Privacy Policy

Last updated: May 28, 2026 · Version: v1.0-draft

Draft document for a pre-launch product. Must be reviewed by EU/PT counsel before public release.

1. Who we are

SpeedrunFounder is a professional platform for the startup ecosystem. The data controller is the entity operating the project, reachable at privacy@speedrunfounder.com.

2. Data we collect

• Identity & profile: name, photo, location (city/country), languages, roles (founder, BA, VC, mentor, incubator, service provider), free-text pitch/thesis/ICP, links to LinkedIn/X/GitHub/Crunchbase when connected.
• Matching signals: industries, stages, ticket range, sectors, geos, availability, and the halfvec embedding computed from your profile.
• Activity: intros sent/received, messages, RSVPs, applications, deck views directed to you.
• Technical data: IP address (hashed only), user-agent (hashed), session cookies.

3. Legal bases (GDPR Art. 6)

• Contract: account creation, matching, messaging, payments.
• Legitimate interest: platform security, abuse prevention, aggregate metrics.
• Consent: analytics (PostHog), marketing comms, Gmail contacts import.
• Legal obligation: retention of fiscal records (Stripe) and moderation logs (DSA).

4. Retention

• Active account: while account remains + 30 days after deletion request.
• Messages and intros: until account deletion (sender anonymized to preserve threads).
• Fiscal records: 10 years.
• Moderation records (DSA Art. 17): 6 months after decision for appeal window.

5. Your rights (GDPR Art. 15-22)

You have rights of access, rectification, erasure, restriction, portability and objection.
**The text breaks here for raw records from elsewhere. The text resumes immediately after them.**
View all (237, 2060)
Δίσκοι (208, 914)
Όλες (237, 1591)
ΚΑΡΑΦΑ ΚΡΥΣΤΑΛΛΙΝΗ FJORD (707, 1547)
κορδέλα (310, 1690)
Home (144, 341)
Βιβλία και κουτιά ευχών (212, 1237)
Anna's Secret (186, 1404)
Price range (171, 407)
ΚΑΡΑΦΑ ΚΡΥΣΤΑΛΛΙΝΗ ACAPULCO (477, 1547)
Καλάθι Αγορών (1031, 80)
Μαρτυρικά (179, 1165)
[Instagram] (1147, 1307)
We provide a self-serve center at /settings/data with:

• Export (Art. 20): ZIP package with all your data as JSON + files (decks, CVs).
• Delete (Art. 17): request with 30-day grace period to cancel. After grace, personal data is wiped; messages in shared conversations remain visible to other participants with Deleted user in place of your name.
• Rectify (Art. 16): direct edit on profile.
• Restrict (Art. 18): freeze profile without deletion.

For additional questions or complaints: dpo@speedrunfounder.com. You also have the right to lodge a complaint with the CNPD (cnpd.pt) or your local DPA.

6. Sub-processors

• Supabase (Frankfurt, EU) — database, auth, storage, realtime.
• Vercel (EU edge) — application hosting.
• Stripe (EU/US, SCCs + EU-US DPF) — payments.
• Resend + Loops — transactional and lifecycle email.
• AWS Bedrock (eu-central-1) — match explanation generation.
• Voyage AI — embedding generation.
• PostHog (EU Cloud) — product analytics (consent-gated).
• Sumsub (Frankfurt) — investor KYC.

DPAs signed with all sub-processors above. Transfers outside the EU are covered by SCCs or the EU-US Data Privacy Framework, with documented TIAs.

7. Security

• TLS-only connections.
• Passwords stored by Supabase Auth using Argon2.
• Row-Level Security on all tables with personal data.
• Audit log for sensitive actions.
• Scheduled deletion with cancellation token.

8. Minors

SpeedrunFounder is not intended for users under 18. We do not knowingly collect minors' data.

9. Changes

We notify by email + in-product banner on material changes. Version history at /legal/privacy/history.